13 Jahre später betouren Aimee Interrupter, ihr Ehemann Kevin Bivona und die Zwillinge Jesse und Justin Bivona zusammen auf der ganzen Welt ihr bereits viertes Studioalbum. Das 2022 releaste In The Wild steht dabei inhaltlich wie musikalisch für das, was die kalifornische Band ausmacht: In den Songtexten geht es genretypisch um das Anecken, das Nicht-dazugehören oder Aufruhr gegen herrschende Strukturen, aber daneben unter anderem auch um mentale Gesundheit und damit um ein Thema, was bisher im Ska-Punk nur sporadisch Platz fand. Alles in allem sind das relativ schwerwiegende Themen, die auf die im Allgemeinen sehr lebensbejahenden musikalischen Elemente des Interrupters-Sounds treffen. Der ist getrieben von klassischen Offbeat-Gitarren, virtuosen Bassläufen und Aimees tiefer, markant-kratziger Stimme. Dabei bewegen sich The Interrupters frei zwischen Ska und Pop-Punk und vermischen dementsprechend Merkmale dieses Genrefelds in ihren Songs. Das Ergebnis ist verdammt energiegeladen, dass es stellenweise animalisch anmutet.

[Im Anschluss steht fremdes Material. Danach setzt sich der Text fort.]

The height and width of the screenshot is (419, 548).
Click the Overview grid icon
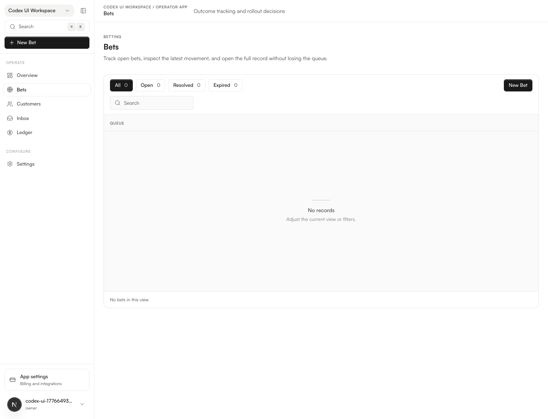10,75
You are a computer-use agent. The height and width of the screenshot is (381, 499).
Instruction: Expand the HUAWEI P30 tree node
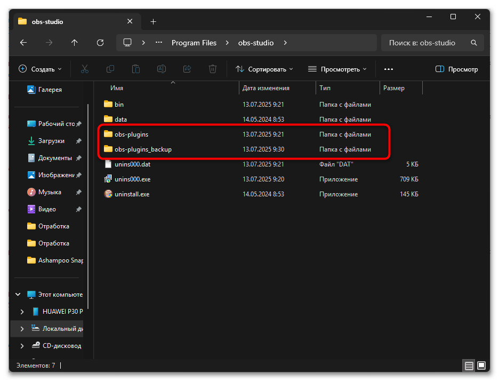[x=22, y=312]
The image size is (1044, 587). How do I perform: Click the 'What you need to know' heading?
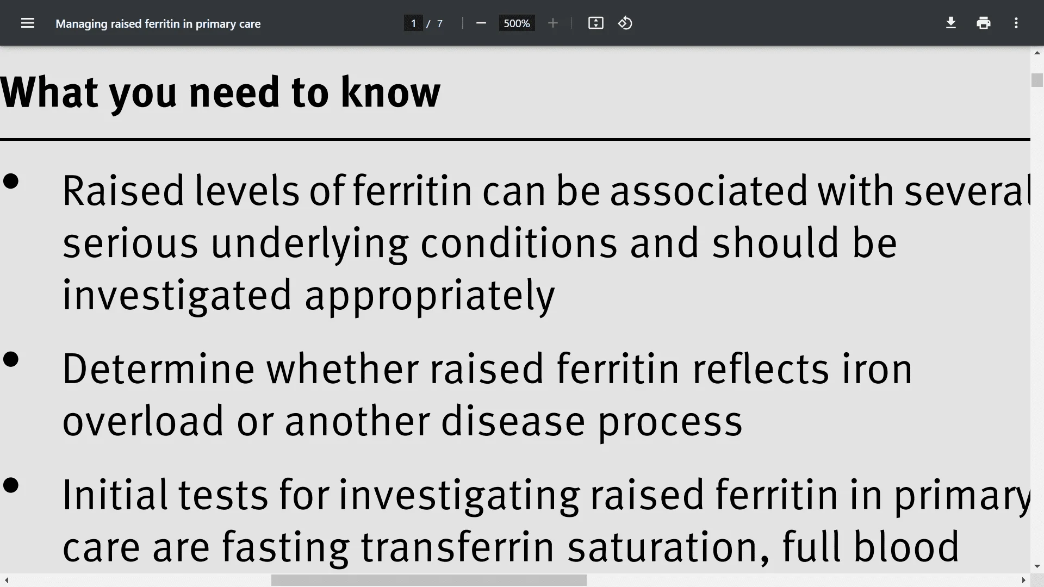tap(220, 92)
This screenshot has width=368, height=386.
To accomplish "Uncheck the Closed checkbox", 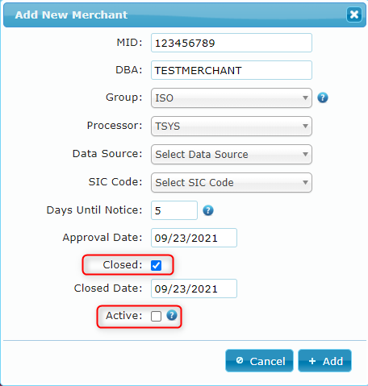I will 156,265.
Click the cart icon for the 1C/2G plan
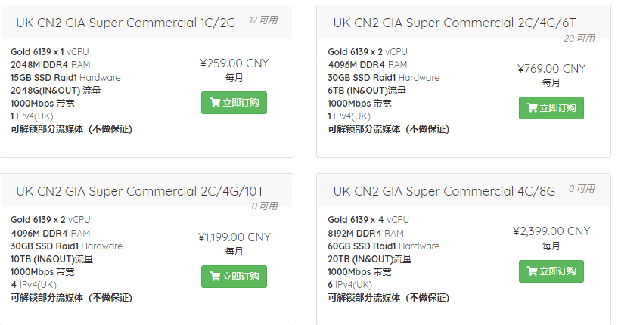Viewport: 618px width, 325px height. click(x=216, y=103)
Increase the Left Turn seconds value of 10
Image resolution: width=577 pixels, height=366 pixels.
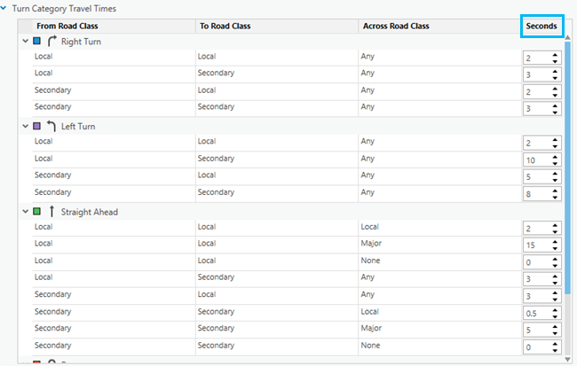pos(555,156)
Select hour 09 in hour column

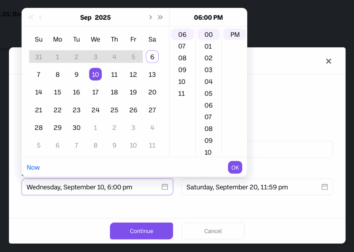pos(182,70)
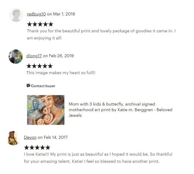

Die große Stärke der Band liegt darin, diese Energie so auf die Bühne zu bringen, wie man es selbst von den Größen der vergangenen Ska-Punk-Welle nicht unbedingt gewohnt war. Es ist nicht nur die musikalisch-handwerkliche Perfektion des Quartetts: Wer einmal selbst auf einem The Interrupters-Konzert war, kennt diese Magie, die ab Showsekunde 1 von der Band in Form von Ekstase auf das Publikum übertragen wird. Dort verbindet sie Fans von Operation Ivy oder Rancid mit denen von Green Day oder Simple Plan und gibt dabei vor allem Anhängenden letztgenannter Bands einen erfrischenden Ausflug in die Welt der noch sehr publikumsnahen Bands. Spontan Songwünsche zu erfragen ist da nur eine der vielen Aktionen, die sich Bands ohne perfekt durchgeplante Show wie The Interrupters noch problemlos leisten können.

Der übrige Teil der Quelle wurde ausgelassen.